Task —
Copy the rows word for word, starting at the line that holds "Image resolution: width=1568 pixels, height=765" and continuing through the last line of the rows, with both ends included. Leave the pictures out of your copy.

-------- Exercise material

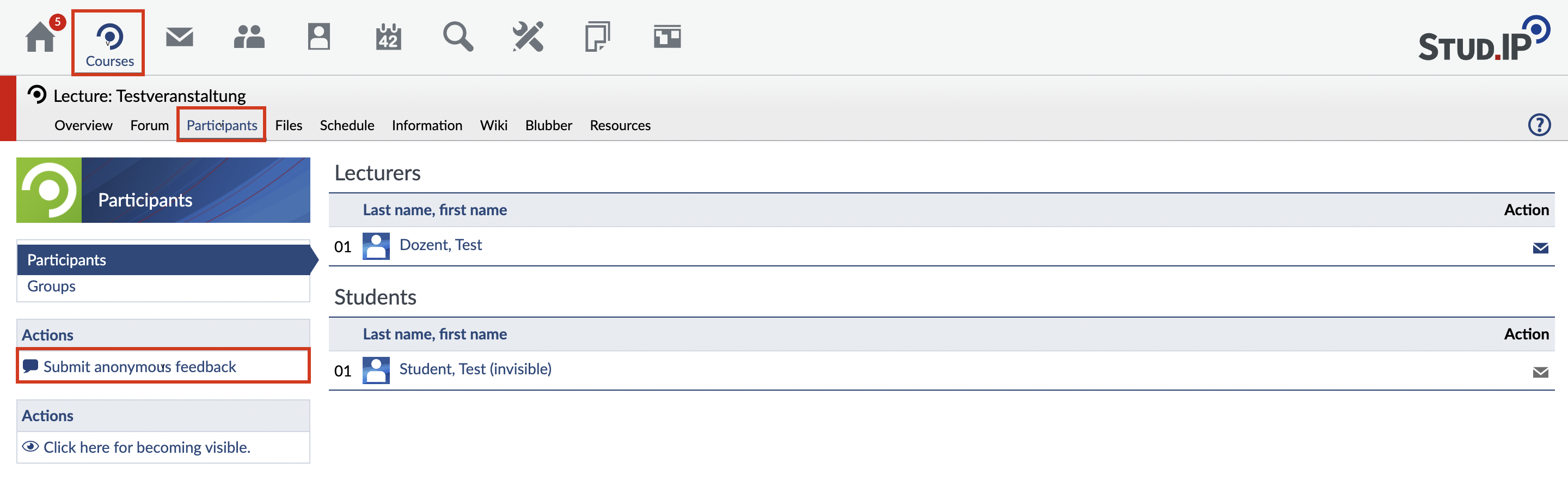Image resolution: width=1568 pixels, height=480 pixels.
Task: Open the Start page home icon
Action: [40, 37]
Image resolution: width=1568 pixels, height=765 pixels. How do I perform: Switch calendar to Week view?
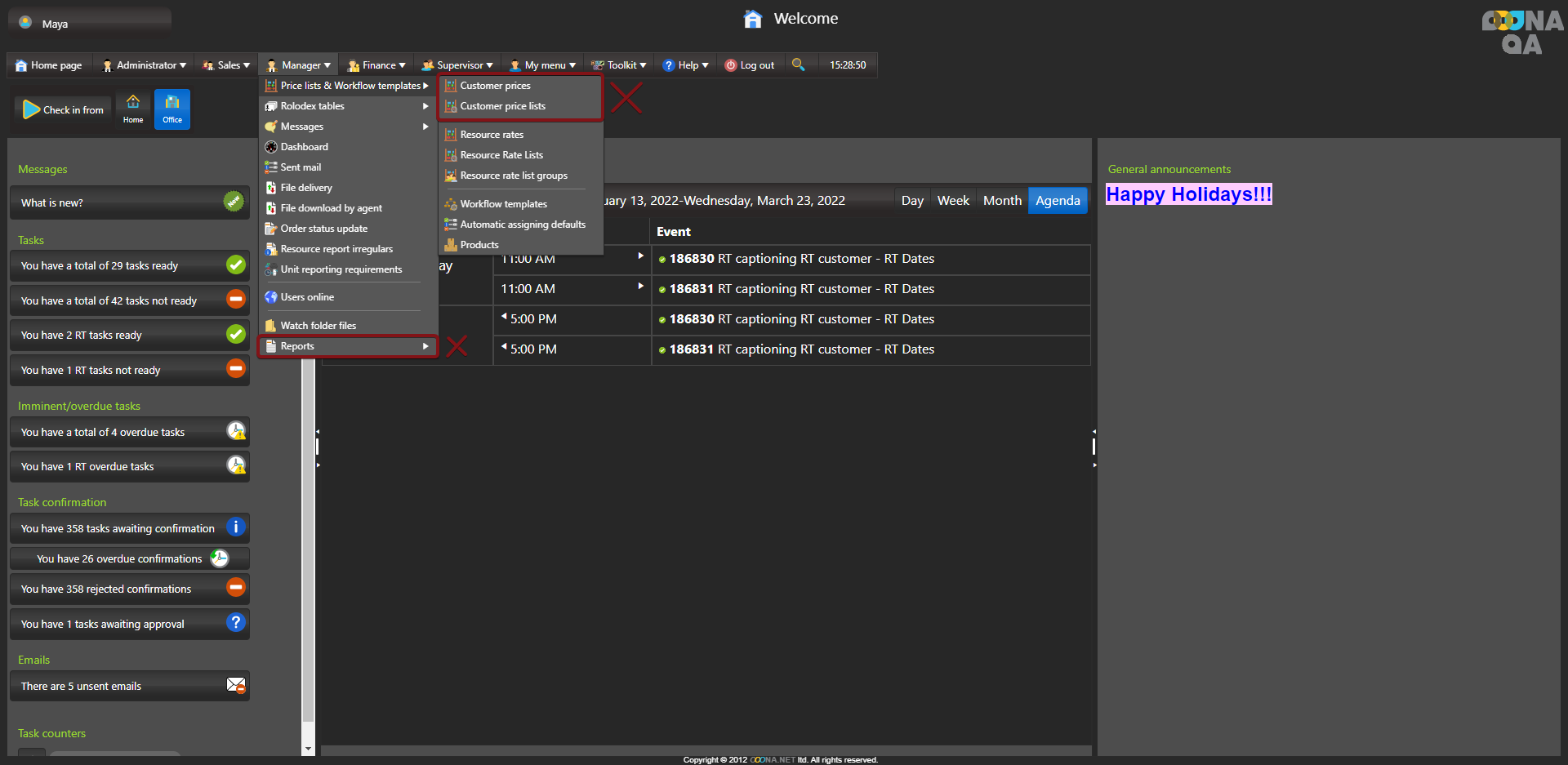[x=953, y=201]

----------------

Expected answer —
Image resolution: width=1568 pixels, height=765 pixels. How do I perform: Switch calendar to Week view?
[x=953, y=201]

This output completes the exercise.